Si tratta di un trial di fase III randomizzato 1:1 in aperto che ha arruolato pazienti con età compresa tra 20 e 75 anni e candidati a un trattamento sistemico con fluoropirimidina, oxaliplatino e bevacizumab. Il braccio che non prevede l'iniziale resezione del primitivo, permetteva una chirurgia colorettale di salvataggio in caso di occlusione, sanguinamento, perforazione o fistolizzazione.
 
Il disegno dello studio era di superiorità del braccio sperimentale (chirurgia + chemio) vs quello standard: ciò avrebbe previsto un enorme sample size di 770 pazienti con 647 eventi attesi entro i 5 anni di accrual e i 3 di follow-up. Poiché lo studio ha arruolato in 5 anni meno del 20% dei pazienti pianificati è stato imprescindibile un sostanziale emendamento con il ricalcolo del sample size a 140 pazienti per braccio e previste due interim analysis, la prima delle quali stabiliva dei criteri di stop per futilità.
Nell'arco di 9 anni sono stati randomizzati 165 pazienti (84 nel braccio standard vs 81 in quello sperimentale), che avevano malattia epatica nel 70% dei casi, linfonodale o polmonare nel 20% e peritoneale nel 5% circa.
 
La prima interim, condotta dopo il 50% degli eventi attesi, è stata oggetto di pubblicazione in questo lavoro in extenso.
Il Data and Safety Monitoring Committee ha raccomandato l'interruzione del trial per futilità, non osservando alcuna differenza in outcome tra i due bracci di trattamento dopo 22 mesi di follow up mediano: median OS 26 mesi (95%CI 20-31.5) nel braccio con chirurgia sul primitivo vs median OS di 26.7 mesi (95%CI di 22-32.5) nel braccio di sola chemioterapia. HR 1.1, 95%CI 0-78-1.59, p=ns.
Inoltre, sono state censite tre morti (4%) nel postoperatorio nel braccio sperimentale e un terzo dei pazienti ha avuto morbilità legate alla chirurgia.

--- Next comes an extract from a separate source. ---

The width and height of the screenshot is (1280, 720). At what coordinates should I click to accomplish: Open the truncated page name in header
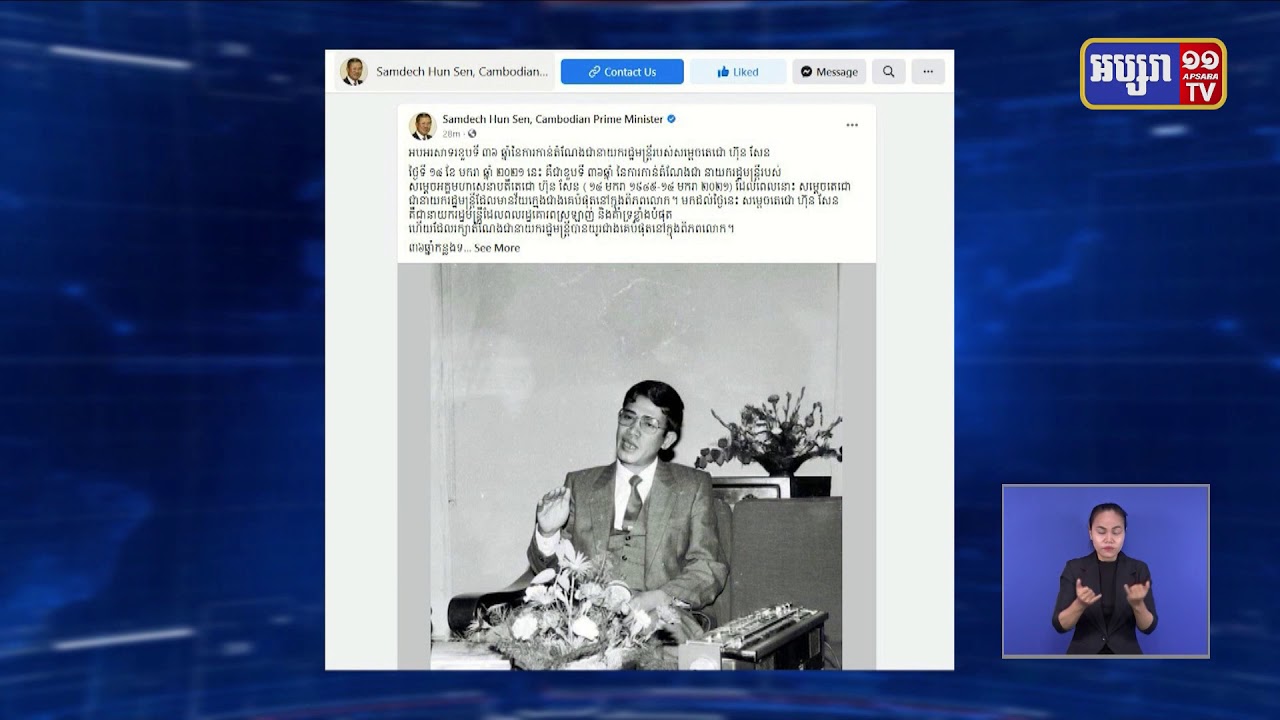pyautogui.click(x=462, y=72)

Un trial difficile da valutare per molti versi: affronta un argomento controverso (d'altra parte i trial randomizzati servono esattamente a rispondere a domande incerte), difficile da proporre a un paziente (randomizzazione a sala operatoria vs no), lento nell'accrual (in 7 anni si è raggiunto un deludente 20% dei pazienti inizialmente pianificati) e carente di alcune informazioni chiave nell'oncologia del 2021 (biologia molecolare, trattamenti post progressione, ecc....). Al netto di questo, lo studio randomizzato iPACS porta un messaggio a favore della sola terapia sistemica: nessuna differenza in termini di sopravvivenza mediana.
 
Ma il dibattito sulla chirurgia del primitivo nella malattia in stadio IV è davvero finito?
 
Non c'è dubbio la chirurgia sul T sia meno utilizzata nel paziente metastatico rispetto allo scorso decennio (Hu JC, JAMA 2015), sono stati sfatati dei miti (il primitivo in sede è a rischio di ostruzione, di sanguinamento, di perforazione...) e sono state sviluppate alternative come ad esempio le protesi in sede.
 
Tuttavia, forse conviene attendere i risultati di altri studi (in particolare quelli che hanno arruolato una popolazione più simile a quella Europea): il SYNCHRONOUS tedesco, il CAIRO-4 olandese, il CCRe-IV, il CLIMAT/Prodige 30 transalpino, tra gli altri - per poi attenderci una corposa metanalisi (magari petrelliana) -, sebbene sia poco probabile che uno di questi dia un risultato clamorosamente differente.
 
Di sicuro per qualche paziente la chirurgia sul primitivo è vantaggiosa per motivi biologici e clinici, ma rimane da stabilire chi sia il candidato ideale. Preferenzialmente un paziente con neoplasia poco aggressiva e prognosticamente favorevole (RAS wt, BRAF wt), con basso carico di malattia e con un quadro controllato dalla terapia sistemica di induzione, sfruttando al meglio lo spazio del mantenimento.